1993 novel by Kate Orman

The Left-Handed Hummingbird is an original novel written by Kate Orman and based on the long-running British science fiction television series Doctor Who. It features the Seventh Doctor, Ace and Bernice. A prelude to the novel, also written by Orman, appeared in Doctor Who Magazine #207. This novel is the third novel in the "Alternate Universe cycle" which continues until No Future.

This book was Kate Orman's first sale. It was also the first New Adventure written by a woman, and the first written by an Antipodean.

==Publisher's summary==
He took up a firing stance, holding the thirty-eight out in front of him. 'Mr Lennon?' he said.

1968: Cristian Alvarez meets the Doctor in London.
1978: The great temple of the Aztecs is discovered in Mexico.
1980: John Lennon is murdered in New York.
1994: A gunman runs amok in Mexico City.

Each time, Christian is there. Each time, he experiences the Blue, a traumatic psychic shock. Only the Doctor can help him - but the Doctor has problems of his own. Following the events of Blood Heat and The Dimension Riders, the Doctor knows that someone or something has been tinkering with time.
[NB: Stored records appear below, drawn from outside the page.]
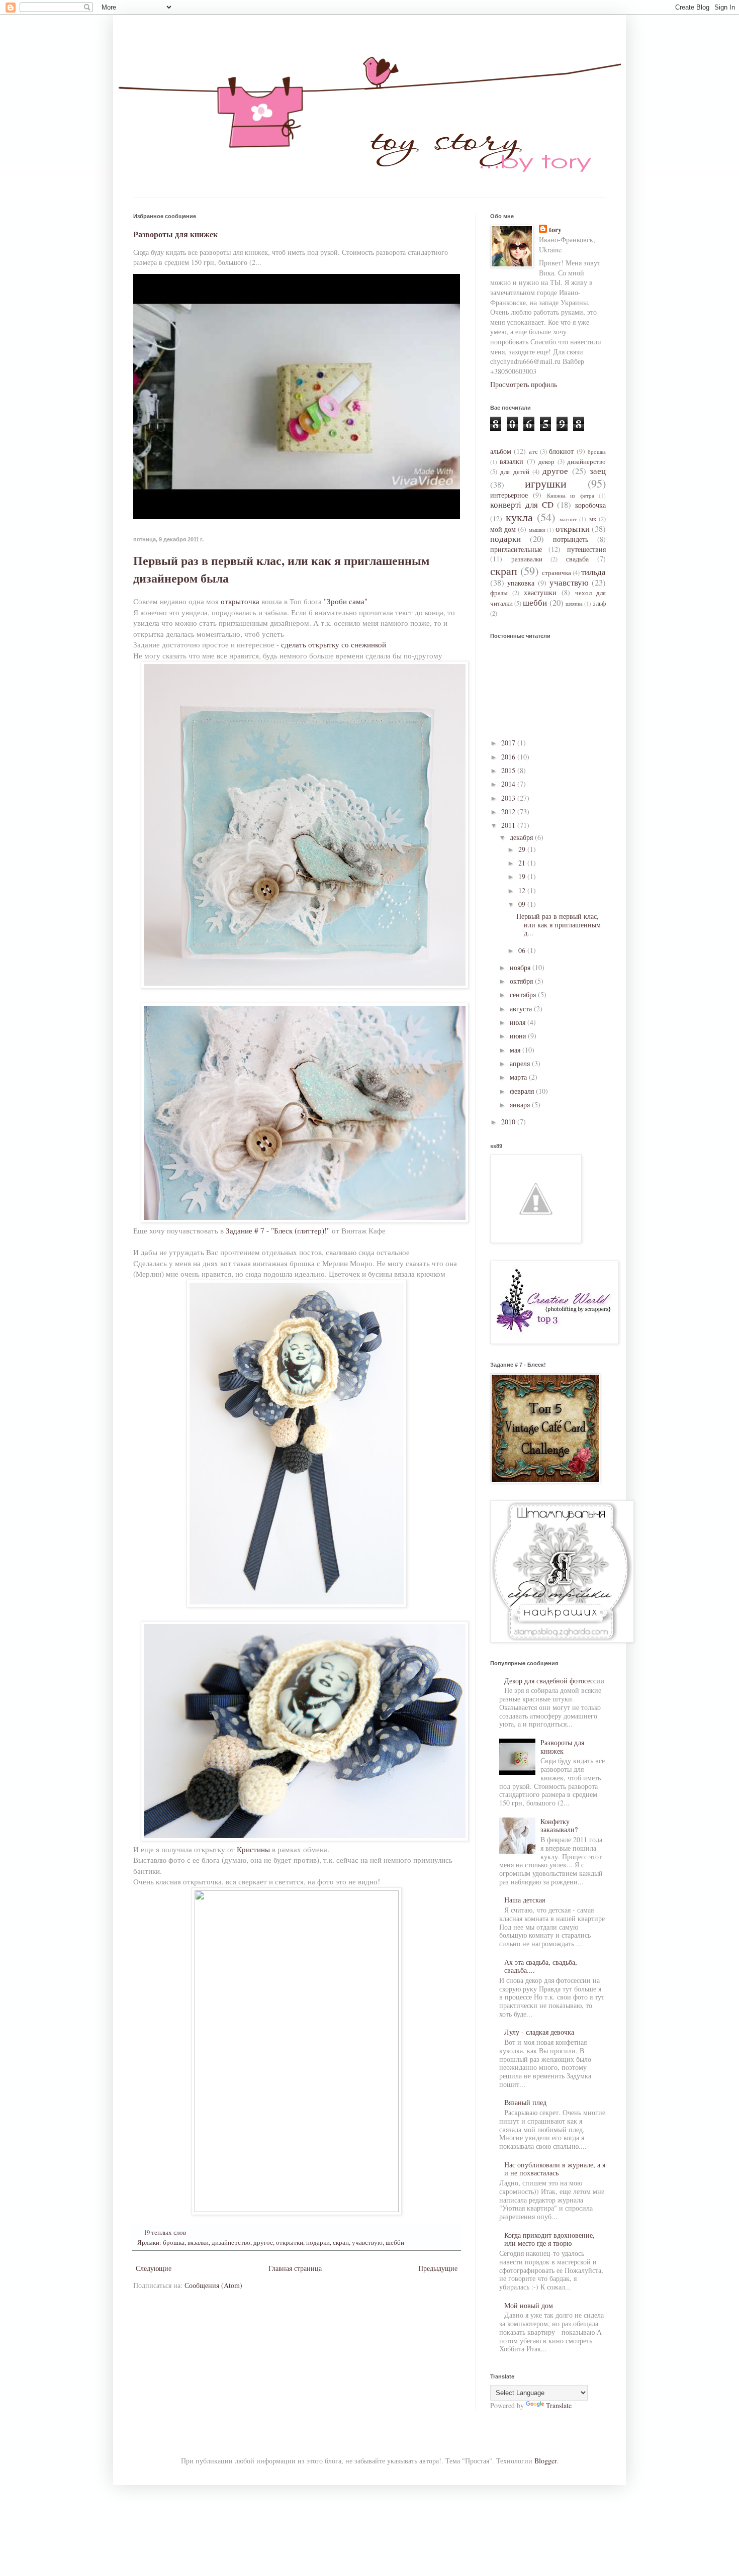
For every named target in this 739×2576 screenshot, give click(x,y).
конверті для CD (521, 504)
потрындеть (570, 539)
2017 (509, 742)
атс (533, 451)
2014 (509, 784)
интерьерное (509, 495)
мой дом (503, 529)
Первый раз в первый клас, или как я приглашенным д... (558, 924)
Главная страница (295, 2268)
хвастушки (540, 592)
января (521, 1104)
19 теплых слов (165, 2232)
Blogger (545, 2460)
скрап (341, 2242)
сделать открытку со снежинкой (333, 644)
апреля (521, 1063)
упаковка (520, 583)
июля (518, 1022)
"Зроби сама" (345, 601)
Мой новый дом (528, 2305)
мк (592, 519)
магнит (568, 519)
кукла (519, 516)
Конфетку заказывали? (559, 1826)
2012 (509, 811)
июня (519, 1035)
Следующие (153, 2268)
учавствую (367, 2242)
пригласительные (516, 549)
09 (522, 904)
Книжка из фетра (570, 495)
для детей (514, 471)
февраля (523, 1091)
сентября (524, 994)
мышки (537, 529)
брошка (173, 2242)
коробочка (590, 505)
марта (519, 1077)
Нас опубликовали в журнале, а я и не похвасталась (554, 2169)
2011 (509, 825)
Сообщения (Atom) (213, 2285)
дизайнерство (231, 2242)
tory (555, 230)
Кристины (253, 1849)
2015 (509, 770)
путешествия (586, 549)
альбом (500, 451)
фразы (499, 593)
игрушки (546, 483)
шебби (395, 2242)
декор (546, 461)
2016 (509, 756)
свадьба (577, 558)
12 (522, 890)
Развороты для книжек (175, 234)
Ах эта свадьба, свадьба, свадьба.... (540, 1966)
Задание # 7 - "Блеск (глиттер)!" (278, 1230)
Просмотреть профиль (523, 384)
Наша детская (524, 1899)
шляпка (574, 603)
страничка (556, 572)
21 (522, 863)
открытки (289, 2242)
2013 (509, 798)
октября (522, 981)
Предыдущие (437, 2268)
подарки (318, 2242)
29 (522, 849)
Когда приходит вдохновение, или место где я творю (549, 2239)
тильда (593, 572)
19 (522, 876)
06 (522, 950)
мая (516, 1050)
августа (522, 1008)
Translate (559, 2405)
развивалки (526, 559)
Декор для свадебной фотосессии (554, 1680)
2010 (509, 1121)
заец (598, 470)
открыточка (240, 601)
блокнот (561, 451)
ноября (521, 967)
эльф (599, 603)
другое (263, 2242)
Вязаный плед (525, 2102)
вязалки (198, 2242)
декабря (522, 837)
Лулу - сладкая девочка (539, 2032)
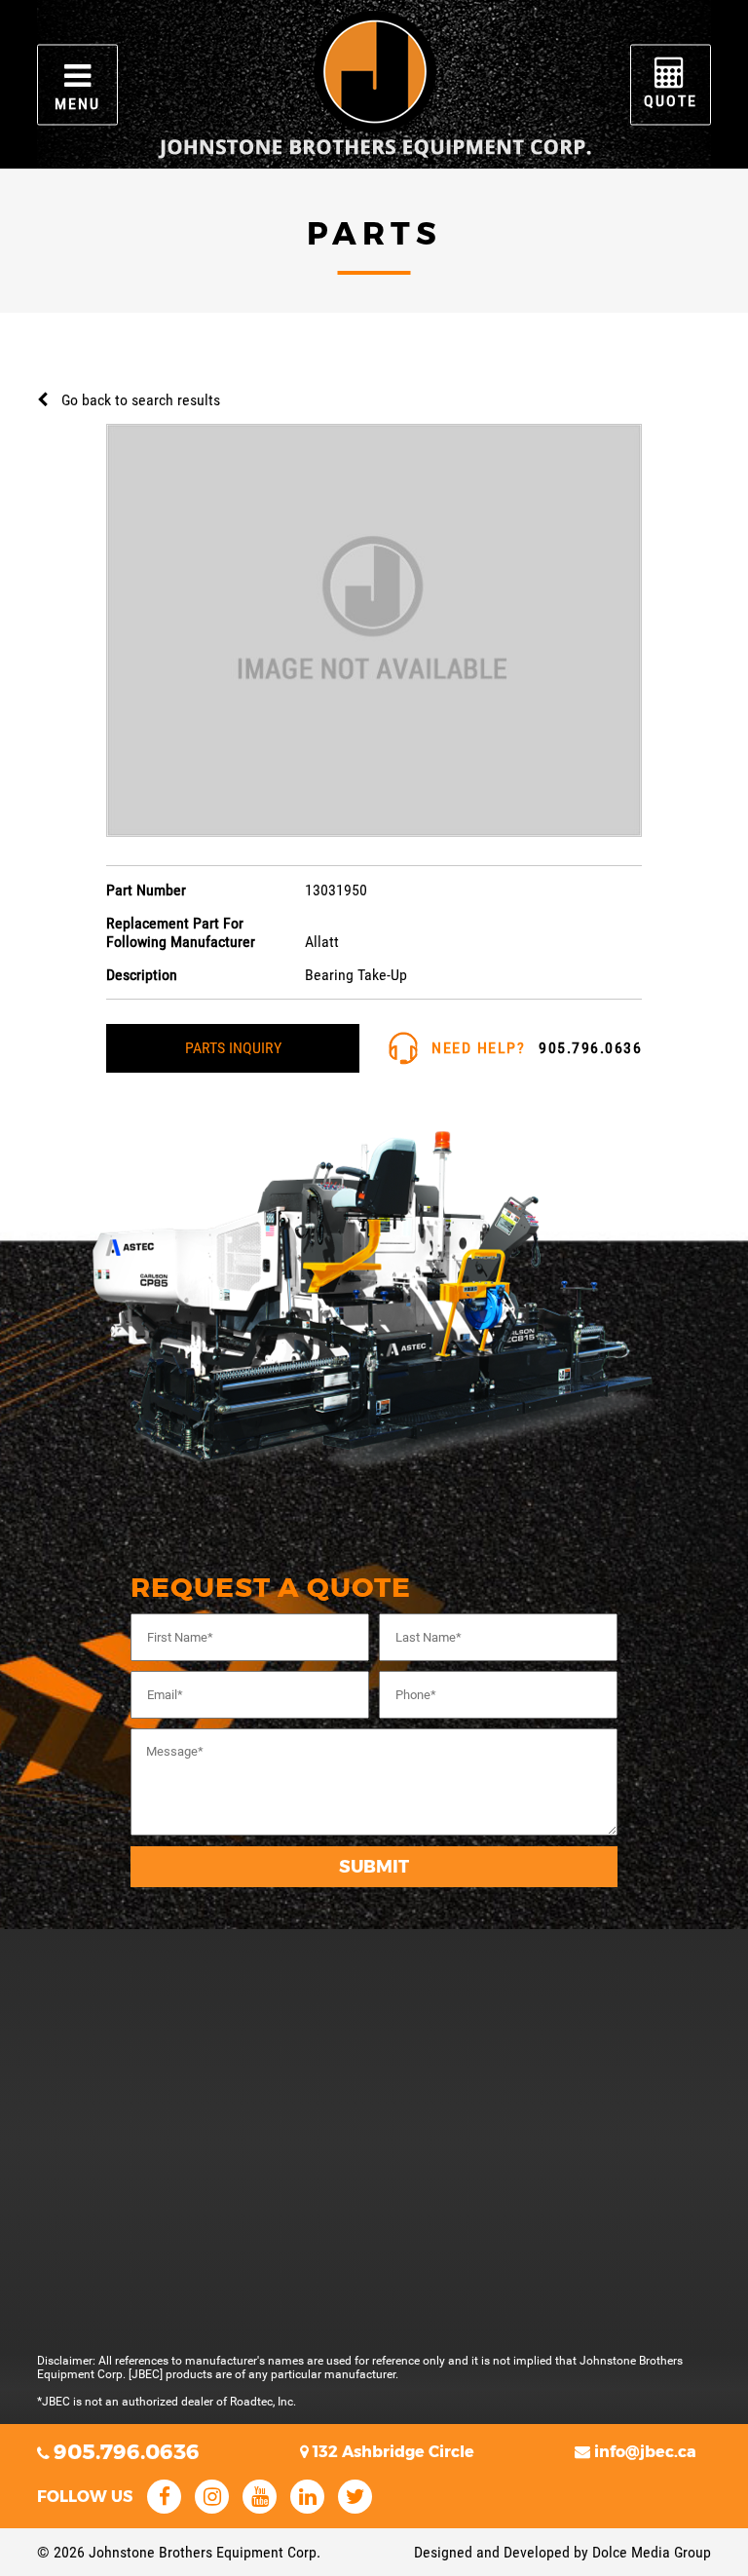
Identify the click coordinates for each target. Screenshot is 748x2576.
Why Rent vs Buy (162, 2003)
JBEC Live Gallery (165, 2155)
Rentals (134, 1964)
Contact (134, 2116)
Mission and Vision (169, 2233)
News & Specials (161, 2194)
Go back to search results (140, 400)
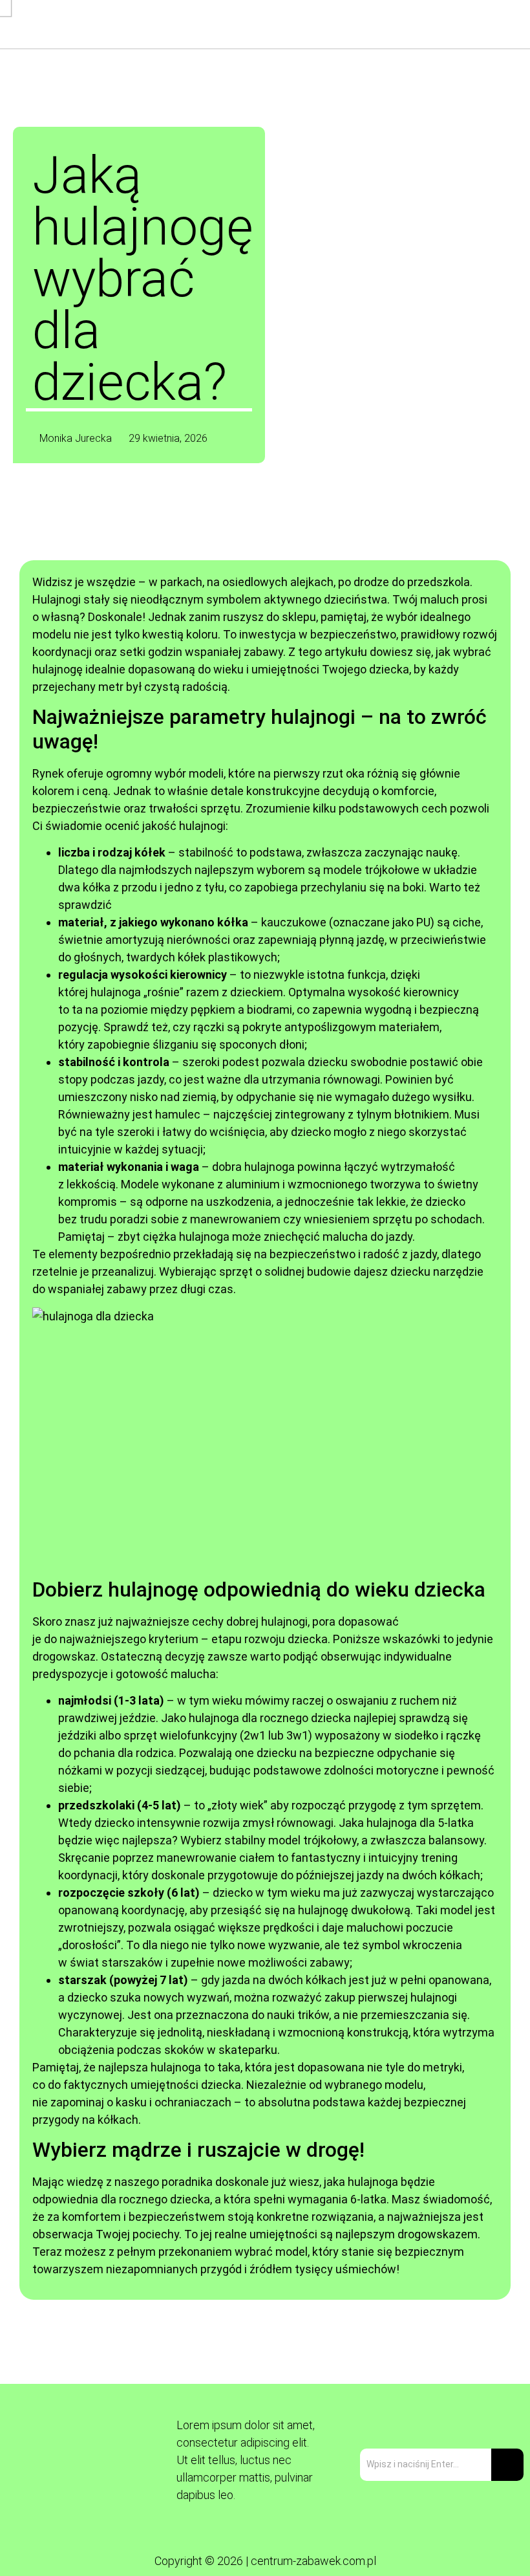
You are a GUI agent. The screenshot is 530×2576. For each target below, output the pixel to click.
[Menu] (344, 24)
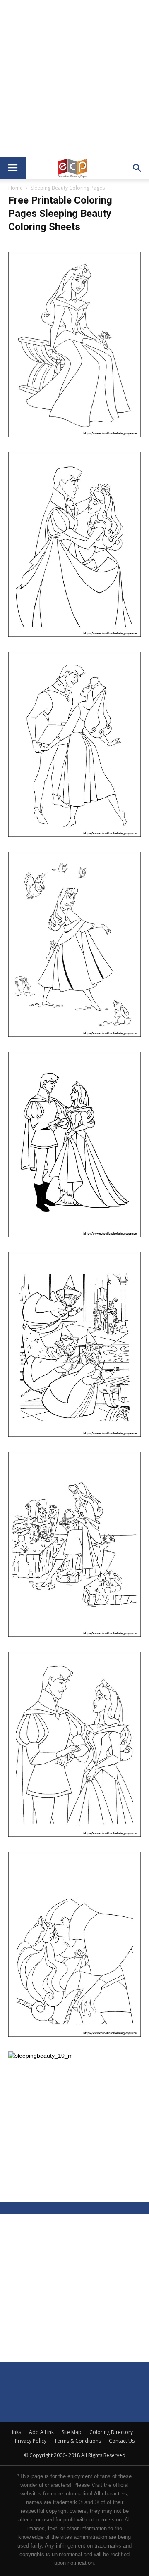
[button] (137, 168)
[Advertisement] (74, 78)
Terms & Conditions (77, 2440)
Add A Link (41, 2432)
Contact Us (122, 2440)
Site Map (72, 2432)
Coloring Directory (111, 2432)
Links (15, 2432)
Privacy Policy (30, 2440)
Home (15, 187)
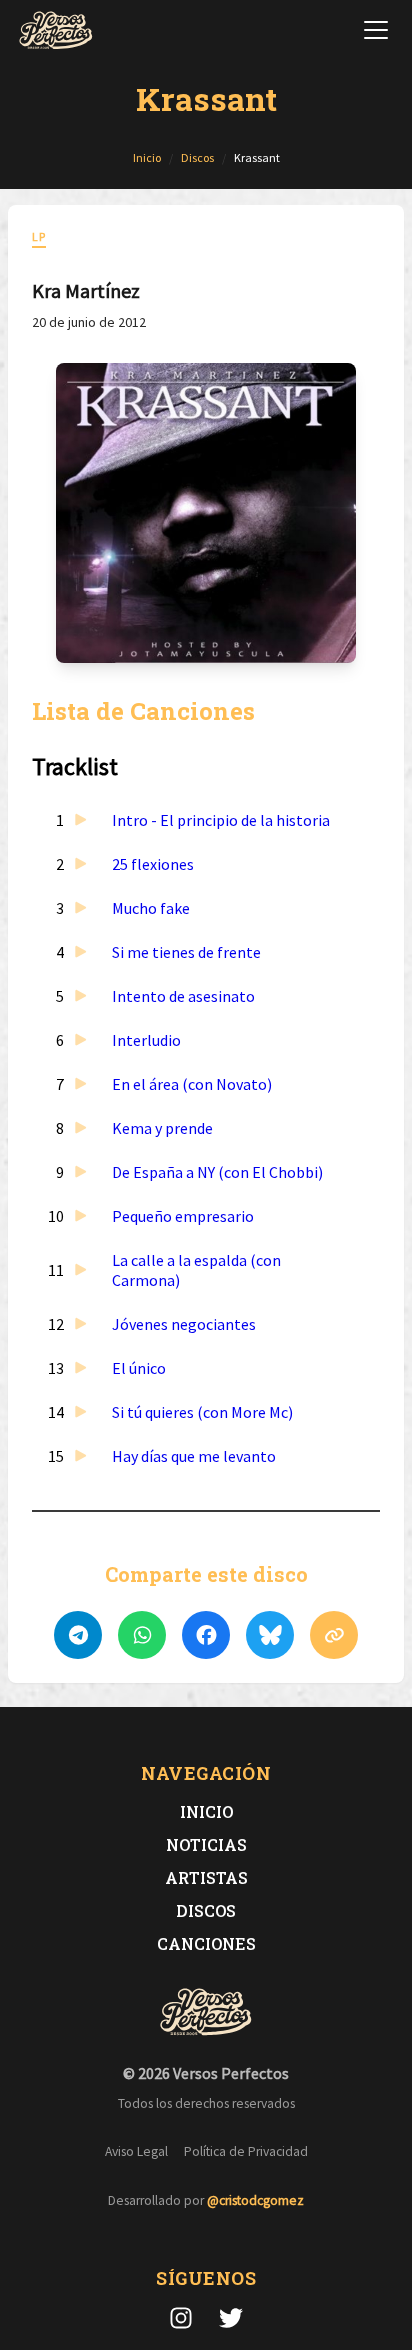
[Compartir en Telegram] (78, 1635)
Now he finds that events in his own past have been altered - and a lethal force from South America's prehistory has been released.

The Doctor, Ace and Bernice travel to the Aztec Empire in 1487, to London in the Swinging Sixties, and to the sinking of the RMS Titanic as they attempt to rectify the temporal faults - and survive the attacks of the living god Huitzilin.

==Background==
The Left Handed Hummingbird was Kate Orman's first published novel.

==Continuity==
There are several references to the serial The Aztecs.